Ce dernier a donc envoyé un « dernier avertissement » à la France, faute de quoi il demandera à la Cour de lui infliger des amendes assorties d’astreintes par jour de violation des règles.
Une législation européenne datant de 1991 oblige les grandes villes à collecter et à traiter leurs eaux usées, qui peuvent être contaminées par des bactéries et des virus dangereux.
Ces eaux contiennent également des nutriments tels que l’azote et le phosphore, susceptibles de nuire aux réserves d’eau douce et au milieu marin en favorisant la prolifération d’algues qui étouffent les autres formes de vie.
La date-butoir pour la mise en service des stations de traitement était le 31 décembre 2000.
INACCEPTABLE
Les eaux résiduaires (après passage par ces stations) rejetées dans les cours d’eau doivent subir un traitement « biologique ». De plus, si le cours d’eau est ‘sensible’, l’azote et le phosphore doivent aussi être au préable éliminés.
La France avait déjà été condamnée en 2004 par la Cour de justice de l’Union pour non respect de la directive: onze zones sensibles n’avaient pas été classées comme telles et plusieurs installations de traitement qui rejettent leurs eaux résiduaires dans ces zones n’étaient pas aux normes.
En outre, 121 localités rejetaient illégalement leurs eaux résiduaires dans des zones déclarées comme sensibles.
La France a partiellement corrigé la situation en désignant les onze zones sensibles, mais 140 localités, dont Paris, continuent à y déverser leurs eaux résiduaires.
DÉPLORABLE
Pour contourner l’arrêt de la Cour sur les 121 localités en infraction, les autorités françaises les ont redécoupées en 164 zones afin qu’elles n’atteignent plus le seuil de 10.000 habitants à partir duquel les règles s’appliquent.
La Commission juge cette réorganisation « inacceptable », de même que le plan transmis par la France pour équiper certaines localités d’installations de traitement en 2011 seulement, soit 12 ans après la date-butoir fixée par la directive.
La Commission juge ce retard déplorable et demande instamment à la France de construire, dans les plus brefs délais, des installations de traitement des eaux résiduaires dans toutes les localités concernées.
Et pourtant, aucune mesure en faveur de la protection de quelque espèce de poisson n’a été prise.

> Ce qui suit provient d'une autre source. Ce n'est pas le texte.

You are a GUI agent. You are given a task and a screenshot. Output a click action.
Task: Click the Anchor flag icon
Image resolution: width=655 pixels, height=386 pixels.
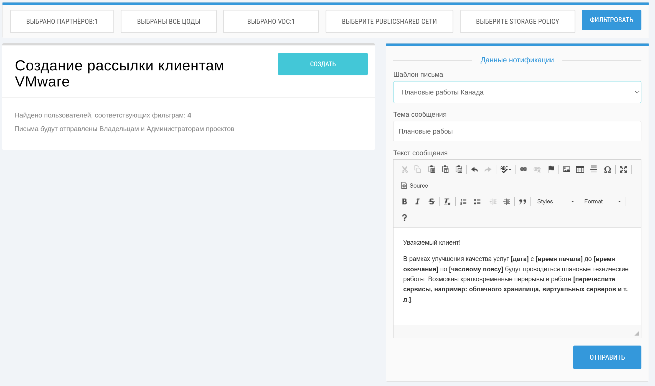pos(551,169)
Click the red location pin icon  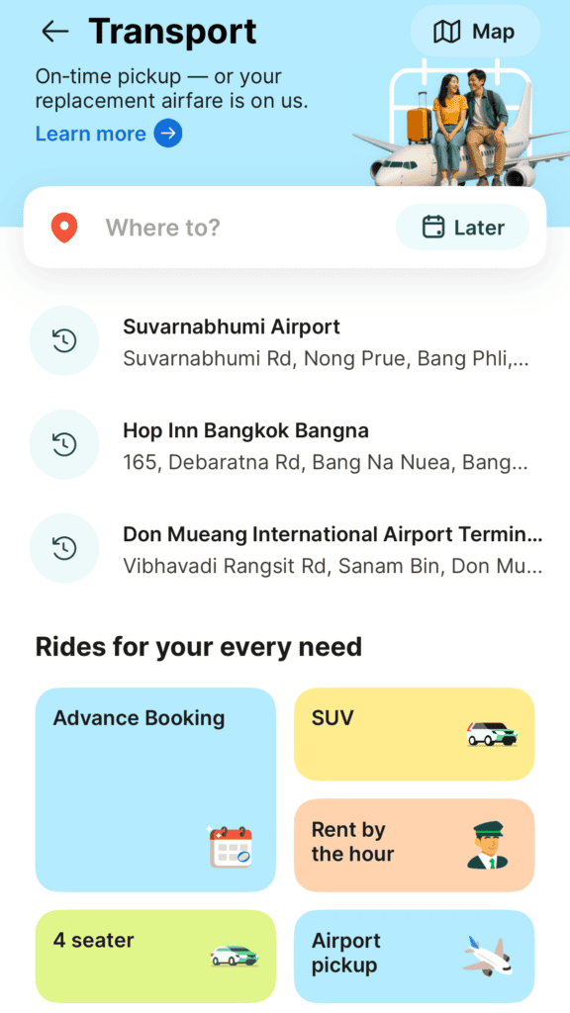(63, 227)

Les atteintes à l’environnement, elles, se succèdent sans que les pollueurs ne soient poursuivis.
« S’il n’y a plus de poissons dans la rivière, il n’y aura qu’à en remettre » dixit le directeur d’une administration régionale. La priorité des pouvoirs publics est claire. L’eau est d’abord pour les hommes. Les rivières n’étant que des tuyaux pour évacuer les déchets de l’activité humaine.
Autres ‘effets de bord’ des niveaux bas :
les cygnes et les canards se gavent de caviars de truites et d’ombres. Les herbiers n’ont plus le temps de pousser car ils sont consommés au fur et à mesure.
Aux pêcheurs qui se plaignent du faible niveau d’eau, je leur répondrai que la seule façon d’intervenir sur les changements climatiques c’est de préserver l’environnement. Et que chacun s’y mette.
Les pêcheurs doivent prendre conscience que nous devons regrouper nos forces pour d’abord protéger l’eau et les espèces sauvages afin que nos enfants ne s’imaginent plus que les rivières naissent dans les égoûts.
Cela signifie sans doute un engagement plus important dans l’entretien des rivières, dans leur nettoyage et la protection des frayères. Il nous faut donner du temps pour rendre à la rivière ce qu’elle nous donne à l’image de ce qu’ont fait les chasseurs depuis plusieurs années et qui leur permet aujourd’hui d’être des interlocuteurs pris au sérieux par les pouvoirs publics, ce qui n’est pas le cas des pêcheurs sauf dans certaines régions avant gardistes (Finistère, Lozère).